In a remarkably swift action, Police Commissioner Charles H. Ramsey today fired four police officers and disciplined four others for taking part in the dramatic videotaped beatings of several suspects two weeks ago.
The officers were among 19 policemen who were filmed May 5 kicking and pummeling three suspects by a Fox29 television news helicopter. Police allege the three men had been involved in an earlier drive-by shooting in Feltonville that resulted in several injuries.
With Mayor Nutter and the department's command staff at his side, Ramsey made announced the disciplinary actions at a news conference at Police Headquarters. He said he is allowed to a "commissioner's direct action" and unilaterally impose discipline without a hearing.
Mayor Nutter said today's announcement "represents our effort to ensure that officers - and more importantly citizens - understand the engagement they should expect out on the street."
Ramsey said the investigation determined that the remaining 10 Philadelphia officers identified in the video acted within guidelines and will not face disciplinary action. Ramsey said all officers will receive additional training on the use of force.
Reaction to the commissioner's decision was mixed.
About 15 protesters gathered outside the Police Administration Building and they were dissatisfied with Ramsey's decision.
"We want them all fired," said Sultan Ashley-Shah, the Philadelphia head of the Rev. Al Sharpton's National Action Network.
But Sharpton, in a radio interview with Nutter shortly after the decision was announced, was effusive in his praise for the city's decision.
"For you to take this action before the legal process -- they could still face criminal indictment -- is unprecedented," the activist preacher said.

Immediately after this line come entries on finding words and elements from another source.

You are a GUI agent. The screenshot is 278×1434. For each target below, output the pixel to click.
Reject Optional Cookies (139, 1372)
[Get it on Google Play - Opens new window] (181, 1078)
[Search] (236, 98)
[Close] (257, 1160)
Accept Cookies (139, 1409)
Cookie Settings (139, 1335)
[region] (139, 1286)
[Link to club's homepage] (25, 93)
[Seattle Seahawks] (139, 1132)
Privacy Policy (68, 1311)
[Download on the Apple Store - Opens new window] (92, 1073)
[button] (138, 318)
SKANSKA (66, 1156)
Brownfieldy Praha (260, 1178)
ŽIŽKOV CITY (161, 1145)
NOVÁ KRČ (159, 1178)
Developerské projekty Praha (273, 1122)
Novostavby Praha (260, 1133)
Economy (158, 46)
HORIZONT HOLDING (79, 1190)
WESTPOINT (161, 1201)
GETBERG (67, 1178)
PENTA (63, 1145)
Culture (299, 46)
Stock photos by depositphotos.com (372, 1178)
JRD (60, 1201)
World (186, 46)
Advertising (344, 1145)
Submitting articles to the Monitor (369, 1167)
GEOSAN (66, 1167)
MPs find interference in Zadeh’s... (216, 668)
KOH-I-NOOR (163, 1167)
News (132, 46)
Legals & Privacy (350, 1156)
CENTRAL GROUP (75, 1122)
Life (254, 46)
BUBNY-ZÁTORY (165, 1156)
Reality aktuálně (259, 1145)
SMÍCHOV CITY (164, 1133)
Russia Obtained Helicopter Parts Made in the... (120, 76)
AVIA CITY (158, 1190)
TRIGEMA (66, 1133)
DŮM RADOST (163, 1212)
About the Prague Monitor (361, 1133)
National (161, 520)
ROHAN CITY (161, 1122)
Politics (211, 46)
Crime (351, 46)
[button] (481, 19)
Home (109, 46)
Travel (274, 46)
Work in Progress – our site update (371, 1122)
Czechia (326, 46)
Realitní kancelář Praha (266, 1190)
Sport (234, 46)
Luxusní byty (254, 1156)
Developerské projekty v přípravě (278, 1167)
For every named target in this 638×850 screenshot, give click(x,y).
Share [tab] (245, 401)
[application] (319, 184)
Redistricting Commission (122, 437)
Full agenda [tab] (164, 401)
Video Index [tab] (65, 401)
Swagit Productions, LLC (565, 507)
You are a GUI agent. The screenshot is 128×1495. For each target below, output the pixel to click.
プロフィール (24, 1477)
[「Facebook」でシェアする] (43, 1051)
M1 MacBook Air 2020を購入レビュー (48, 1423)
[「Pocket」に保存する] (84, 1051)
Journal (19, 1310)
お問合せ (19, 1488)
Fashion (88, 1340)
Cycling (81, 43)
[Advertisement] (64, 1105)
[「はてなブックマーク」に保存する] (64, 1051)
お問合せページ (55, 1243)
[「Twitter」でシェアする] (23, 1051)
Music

"For you to take this action now, shows some real muscle and seriousness about addressing police brutality. For you to step up like this, the police union is not going to be happy. This is a new era in accountability."
John J. McNesby, president of Lodge 5 of the Fraternal Order of Police, said the officers were not given due process and the union would fight to have them reinstated.
"It was a rush to judgment," said McNesby. "There was no type of hearing. I don't even know if the investigation is complete. We will have to fight to get them back their jobs."
The 11-minute video was shot May 5 after 10 p.m. by Fox29's helicopter as it hovered over the scene in the 3700 block of North Second Street in the Feltonville section of North Philadelphia.
The police chase began with shots fired into a crowd at Fourth and Annsbury Streets in Feltonville.
The video depicts the suspects' car cruising to a stop along the shoulder of the road, blocked in the front by a patrol car and a series of patrol cars right behind. A half-dozen officers, guns drawn, immediately rush the gold 2000 Mercury Grand Marquis sedan, pull the driver and two passengers out and face-down on the roadway, then kick and hit them for 40 to 50 seconds until they are handcuffed.
The remaining 10 minutes of the video shows the suspects on the ground as they are searched by officers, and a police dog goes in and out of the sedan in an apparent search for contraband.
Ramsey dismissed four officers from the 35th District: Patrick Gallagher, Patrick Whalen, Robert Donnelly and Vincent Strain.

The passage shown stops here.